In the Journal of American History Dennis Deslippe reviewed Timothy J. Lombardo’s “Blue-Collar Conservatism,” about Philadelphia mayor Frank Rizzo.  Capturing City Hall in 1971, the former police commissioner served two terms used thuggery and law and order rhetoric geared to whites resentful of civil rights activists and affluent liberals.  One of Rizzo’s many provocative sayings was that “a liberal is a conservative who hasn’t been mugged yet and “a conservative is a liberal who got mugged the night before.”  Deslippe wrote:
The central actors in the book are the city’s white skilled workers in trades and construction, and white police and fire fighters.  These unionized, relatively high-paid workers had some security in a city with an increasingly weak industrial employment sector. Their work was a cultural touchstone for neighborhood stability and a sense of masculine respectability amid the rapid social changes of the period.  Rizzo’s stock rose as affirmative action threatened to undo the tradition of family and co-ethnic recruitment to these positions.  Challenges to police practices came under fire from civil rights supporters and civil liberty allies during the 1960s.  
During the 1970s, Toni’s family came to visit most summers.  After we exhausted sight-seeing in Chicago and dunes excursions, we took Toni’s mother Blanche, sister Mary Ann, and brother-in-law Sonny to places in Gary.  We had just gotten onto a City Hall elevator when Mayor Richard Hatcher joined us.  He greeted us warmly and asked where our visitors were from.  Hearing Philadelphia, he said, “Oh, Frank Rizzo’s city.”  I knew Sonny admired Rizzo and that Hatcher certainly did not and was thankful that an argument didn’t break out.
 Richard Hatcher and Vernan A, Williams
The Gary Crusader devoted an entire issue to honoring the late Mayor that included scores of photos and tributes from civil rights and political leaders. Gary Roosevelt grad Vernon A. Williams called Hatcher “a man among men, a public service icon,” writing:
  His first year in office was festive.  Curtis Mayfield penned the hit song
“We’re a Winner” to capture the historic moment.  Gary Roosevelt won its first state basketball championship and with Black and Gold colors, Mayor Hatcher instantly became an honorary Panther as he led the celebration in the parking lot of City Hall.
  That summer, this cool young, smart new mayor brought a concert to Gilroy Stadium that included Stevie Wonder and the Jackson Five,  I remember taking a photo of the mayor working the crowd in his Nehru suit and sunglasses.
 Tito Jackson at West Side by Kyle Telechan: below, Horseshoe groundbreaking
Three Jackson brothers, Tito, Marlon, and Jackie, were in town to participate in the groundbreaking ceremony for the new Horseshoe Casino near the Borman Expressway.  They found time to attend a West Side Leadership Academy student production featuring dance, voice, and theatrical skits.  Taylor Iman got a hug after his group sang the Jackson 5 hit “I’ll be There.”
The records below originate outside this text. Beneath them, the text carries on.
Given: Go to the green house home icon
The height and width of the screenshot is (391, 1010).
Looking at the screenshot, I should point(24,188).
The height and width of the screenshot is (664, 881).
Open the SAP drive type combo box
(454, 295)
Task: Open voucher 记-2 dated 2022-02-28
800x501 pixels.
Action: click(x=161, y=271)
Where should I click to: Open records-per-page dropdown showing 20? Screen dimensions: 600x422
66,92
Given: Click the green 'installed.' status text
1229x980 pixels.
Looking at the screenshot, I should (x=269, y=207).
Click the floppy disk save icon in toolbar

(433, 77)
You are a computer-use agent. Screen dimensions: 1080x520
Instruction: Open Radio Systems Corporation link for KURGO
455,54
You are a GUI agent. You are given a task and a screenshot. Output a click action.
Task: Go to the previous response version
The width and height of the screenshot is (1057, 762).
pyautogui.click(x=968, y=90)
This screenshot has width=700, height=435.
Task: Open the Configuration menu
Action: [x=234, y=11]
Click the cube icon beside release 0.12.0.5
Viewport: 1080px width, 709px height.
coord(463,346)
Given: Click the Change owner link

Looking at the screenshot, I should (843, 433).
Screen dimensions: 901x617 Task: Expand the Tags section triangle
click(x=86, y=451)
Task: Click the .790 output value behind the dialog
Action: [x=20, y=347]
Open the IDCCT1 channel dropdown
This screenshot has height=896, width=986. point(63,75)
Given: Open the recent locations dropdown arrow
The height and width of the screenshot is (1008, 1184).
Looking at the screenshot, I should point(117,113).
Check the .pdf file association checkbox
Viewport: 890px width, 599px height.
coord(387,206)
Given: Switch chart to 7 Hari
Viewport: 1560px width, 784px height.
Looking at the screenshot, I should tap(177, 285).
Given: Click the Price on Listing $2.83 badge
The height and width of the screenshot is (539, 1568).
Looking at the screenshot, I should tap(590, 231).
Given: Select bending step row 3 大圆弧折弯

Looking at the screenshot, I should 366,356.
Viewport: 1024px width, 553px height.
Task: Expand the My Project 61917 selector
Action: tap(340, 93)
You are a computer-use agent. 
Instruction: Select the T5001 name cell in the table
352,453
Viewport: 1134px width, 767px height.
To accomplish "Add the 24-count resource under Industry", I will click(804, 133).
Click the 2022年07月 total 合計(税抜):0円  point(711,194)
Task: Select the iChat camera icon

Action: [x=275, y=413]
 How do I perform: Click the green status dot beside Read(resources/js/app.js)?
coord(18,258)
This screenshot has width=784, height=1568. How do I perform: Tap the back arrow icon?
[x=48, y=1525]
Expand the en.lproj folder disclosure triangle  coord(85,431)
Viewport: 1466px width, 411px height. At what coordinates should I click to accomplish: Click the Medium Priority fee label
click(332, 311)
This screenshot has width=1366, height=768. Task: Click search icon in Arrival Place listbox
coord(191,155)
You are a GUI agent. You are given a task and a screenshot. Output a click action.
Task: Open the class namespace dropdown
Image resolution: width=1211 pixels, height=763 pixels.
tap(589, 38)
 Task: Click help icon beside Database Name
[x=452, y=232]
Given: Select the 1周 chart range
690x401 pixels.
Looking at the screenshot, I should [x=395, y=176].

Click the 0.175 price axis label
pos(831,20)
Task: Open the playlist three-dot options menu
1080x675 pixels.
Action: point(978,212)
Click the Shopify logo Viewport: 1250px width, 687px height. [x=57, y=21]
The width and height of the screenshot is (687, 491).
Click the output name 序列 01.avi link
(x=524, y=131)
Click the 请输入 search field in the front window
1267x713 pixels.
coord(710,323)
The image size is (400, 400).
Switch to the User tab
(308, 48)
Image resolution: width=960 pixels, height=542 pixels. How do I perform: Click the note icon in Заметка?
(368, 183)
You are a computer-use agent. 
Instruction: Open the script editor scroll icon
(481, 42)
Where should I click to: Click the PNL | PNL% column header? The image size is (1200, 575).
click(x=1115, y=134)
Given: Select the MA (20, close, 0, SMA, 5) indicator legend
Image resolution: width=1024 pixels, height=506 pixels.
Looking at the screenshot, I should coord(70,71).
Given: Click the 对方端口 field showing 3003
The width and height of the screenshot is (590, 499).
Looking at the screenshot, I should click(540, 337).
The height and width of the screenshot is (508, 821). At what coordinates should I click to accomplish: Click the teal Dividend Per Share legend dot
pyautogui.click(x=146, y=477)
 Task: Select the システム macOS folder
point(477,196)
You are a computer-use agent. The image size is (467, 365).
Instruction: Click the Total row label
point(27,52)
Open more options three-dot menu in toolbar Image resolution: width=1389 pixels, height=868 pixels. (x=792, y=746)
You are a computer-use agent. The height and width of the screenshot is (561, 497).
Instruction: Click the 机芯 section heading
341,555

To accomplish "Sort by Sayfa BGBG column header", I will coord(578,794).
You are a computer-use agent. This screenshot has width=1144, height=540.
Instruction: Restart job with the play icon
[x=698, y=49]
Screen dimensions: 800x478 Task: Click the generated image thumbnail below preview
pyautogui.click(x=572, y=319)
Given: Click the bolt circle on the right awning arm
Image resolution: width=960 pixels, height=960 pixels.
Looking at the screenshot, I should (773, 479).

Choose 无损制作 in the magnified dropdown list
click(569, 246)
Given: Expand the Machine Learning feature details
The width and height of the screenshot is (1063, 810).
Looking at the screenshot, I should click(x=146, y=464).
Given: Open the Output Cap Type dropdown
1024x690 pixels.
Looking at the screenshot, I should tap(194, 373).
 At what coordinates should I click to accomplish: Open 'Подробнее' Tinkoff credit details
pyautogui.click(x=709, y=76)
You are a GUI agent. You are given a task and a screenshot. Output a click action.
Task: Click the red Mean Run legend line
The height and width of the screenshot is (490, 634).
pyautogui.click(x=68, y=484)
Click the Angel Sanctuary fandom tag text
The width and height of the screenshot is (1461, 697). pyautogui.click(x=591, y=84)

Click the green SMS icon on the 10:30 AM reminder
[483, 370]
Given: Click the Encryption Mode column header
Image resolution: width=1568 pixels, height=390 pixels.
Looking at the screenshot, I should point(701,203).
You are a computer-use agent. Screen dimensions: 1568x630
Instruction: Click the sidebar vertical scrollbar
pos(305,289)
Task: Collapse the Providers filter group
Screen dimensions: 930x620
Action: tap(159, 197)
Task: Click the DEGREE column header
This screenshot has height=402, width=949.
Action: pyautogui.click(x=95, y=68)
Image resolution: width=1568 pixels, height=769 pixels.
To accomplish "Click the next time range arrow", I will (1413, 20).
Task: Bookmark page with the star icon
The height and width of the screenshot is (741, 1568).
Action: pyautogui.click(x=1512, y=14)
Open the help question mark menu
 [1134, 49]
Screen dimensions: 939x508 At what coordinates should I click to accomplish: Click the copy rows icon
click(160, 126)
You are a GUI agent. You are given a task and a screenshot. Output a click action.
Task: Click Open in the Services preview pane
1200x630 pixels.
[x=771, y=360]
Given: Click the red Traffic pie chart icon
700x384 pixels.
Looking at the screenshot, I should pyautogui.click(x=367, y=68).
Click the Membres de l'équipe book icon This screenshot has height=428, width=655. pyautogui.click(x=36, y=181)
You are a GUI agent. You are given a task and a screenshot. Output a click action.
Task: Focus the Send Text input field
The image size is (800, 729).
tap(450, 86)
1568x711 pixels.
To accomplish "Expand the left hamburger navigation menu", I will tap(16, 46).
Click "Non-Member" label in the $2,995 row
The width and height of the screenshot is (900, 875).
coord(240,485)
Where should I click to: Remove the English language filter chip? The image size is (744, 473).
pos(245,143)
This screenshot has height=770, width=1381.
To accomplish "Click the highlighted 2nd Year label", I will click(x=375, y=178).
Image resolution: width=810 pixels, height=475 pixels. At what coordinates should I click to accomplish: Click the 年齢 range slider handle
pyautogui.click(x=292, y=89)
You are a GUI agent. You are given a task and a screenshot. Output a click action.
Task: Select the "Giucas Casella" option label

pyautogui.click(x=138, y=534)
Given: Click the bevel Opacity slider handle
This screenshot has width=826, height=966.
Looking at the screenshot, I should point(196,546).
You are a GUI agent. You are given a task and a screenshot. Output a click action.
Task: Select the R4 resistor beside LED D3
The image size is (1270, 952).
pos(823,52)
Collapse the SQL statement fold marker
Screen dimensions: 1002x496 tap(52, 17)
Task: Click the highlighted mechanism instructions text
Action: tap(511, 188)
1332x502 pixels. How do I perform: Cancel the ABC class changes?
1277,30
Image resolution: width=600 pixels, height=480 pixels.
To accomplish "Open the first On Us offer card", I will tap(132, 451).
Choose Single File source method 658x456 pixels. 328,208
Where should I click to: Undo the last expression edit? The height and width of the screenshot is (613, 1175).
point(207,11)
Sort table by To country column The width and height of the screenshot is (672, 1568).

I joined Banta Senior Center in Valpo ($24 for six months) because I’ll pay two dollars less each time I play duplicate bridge there.  Another perk is a well-stocked library (mainly novels but with plenty of biographies) where one simply borrows a book on the honor system and returns it at his leisure. I found humorist Dave Barry’s “I’m Not Taking This Sitting Down” (2000), which begins by explaining the title as mainly an excuse to put a toilet on the cover.  The first chapter describes appearing on Bill Maher’s talk show “Politically Incorrect,” where guests are encouraged to express strong opinions, and being yelled at by singers Vicki Lawrence and Micky Dolenz of the Monkees. My bridge partner Mary Kocevar (a life master with over 500 master points) and I finished first out of 12 couples with a 61.48%.  Next week, Barbara Walczak is arranging a celebration for Joe Chin, who became an Emerald Life Master, accumulating an amazing 7500 master points - about 7440 more that I.
 Terry Bauer, Mary Kocevar, Carol Miller, Chuck Tomes

At Village Tavern in Porter I met former Porter Acres softball buddies Dave Serynek and Sam Johnston.  We lamented the passing of old teammates and retold stories about our championship season, parties at Porter Acres motel, and a group vacation in the Bahamas.  I see David at book club when he’s not in Florida.  He grew up in Glen Park not far from IUN’s present location.  In fact, he recalled taking a running start and diving into the Gleason Park wading pool when the matron wasn’t looking and a black family being told to leave when they had the temerity to show up with young kids.   Our waitress complimented Sam’s sweater; he responded that all his clothes were from Goodwill.  “Even your underwear,” she asked.  “Since you asked, they’re  from a dollar store, but I paid two dollars for them because they’re extra-extra-large,” he replied.  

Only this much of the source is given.